There are two types of service auditor reports.
A Type I service auditor's report includes the service auditor's opinion
on the fairness of the presentation of the service organization's
description of controls that had been placed into operation and the
functionality of the controls to achieve the specified control objectives.
A Type II service auditor's report includes the information contained in
a Type I service auditor's report and also includes the service auditor's
opinion on whether the specific controls were operating effectively during
the period under review.
Why is SAS 70 Type II Compliancy Important to You?

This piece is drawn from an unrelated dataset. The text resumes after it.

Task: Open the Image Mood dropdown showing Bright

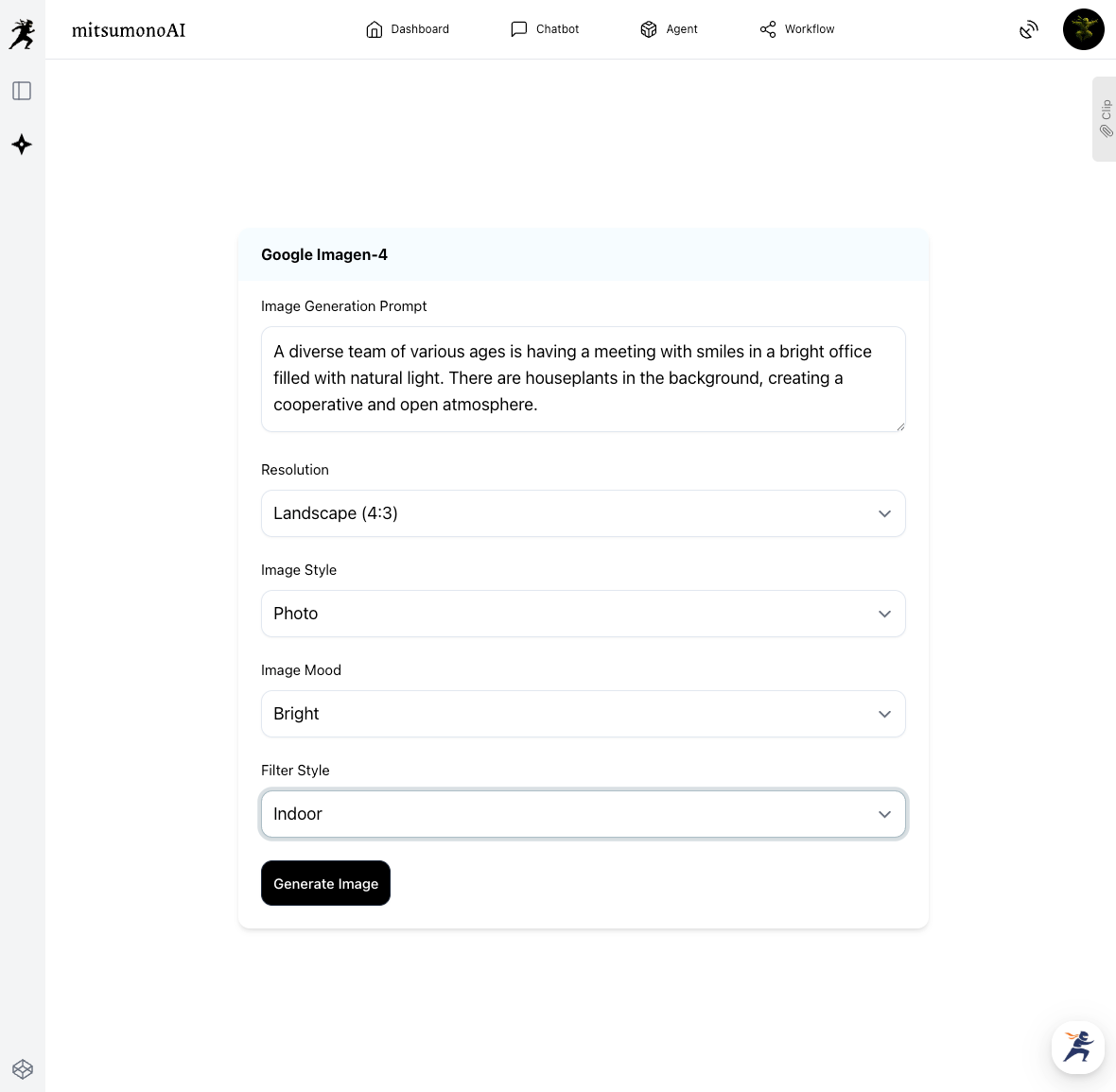Action: (x=583, y=714)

In today's global economy, service organizations or service providers
must demonstrate that they have adequate controls and safeguards when they
host or process data belonging to their customers. In addition, the
requirements of Section 404 of the Sarbanes-Oxley Act of 2002 make SAS 70
audit reports even more important to the process of reporting on the
effectiveness of internal control over financial reporting. The SAS 70 audit
independently verifies the validity and functionality of a Data Center's
control activities and processes. These control activities and processes are
important to customers within the financial, healthcare, and insurance
sectors, as well as to publicly traded companies who must validate the
security of their financial and sensitive information controls. A yearly
audit is performed to not only verify that procedures are in place and
effective, but that they are maintained.
Prestwood Data Services is able to provide customers with documentation of
the SAS 70 Type II Compliancy pertaining to the data center. This not only
saves valuable time and money for customers needing to meet SAS70 compliancy
standards, but also in reaching PCI Compliance Standards as well.
Compared to tape, external hard drives and other methods of backup,
Prestwood's architecture provides a much more secure environment for your
data. Architecture built by insight gained from thousands of data recovery
cases, coupled with best practices, internal process controls and
professional managed infrastructure ensures the security of your data.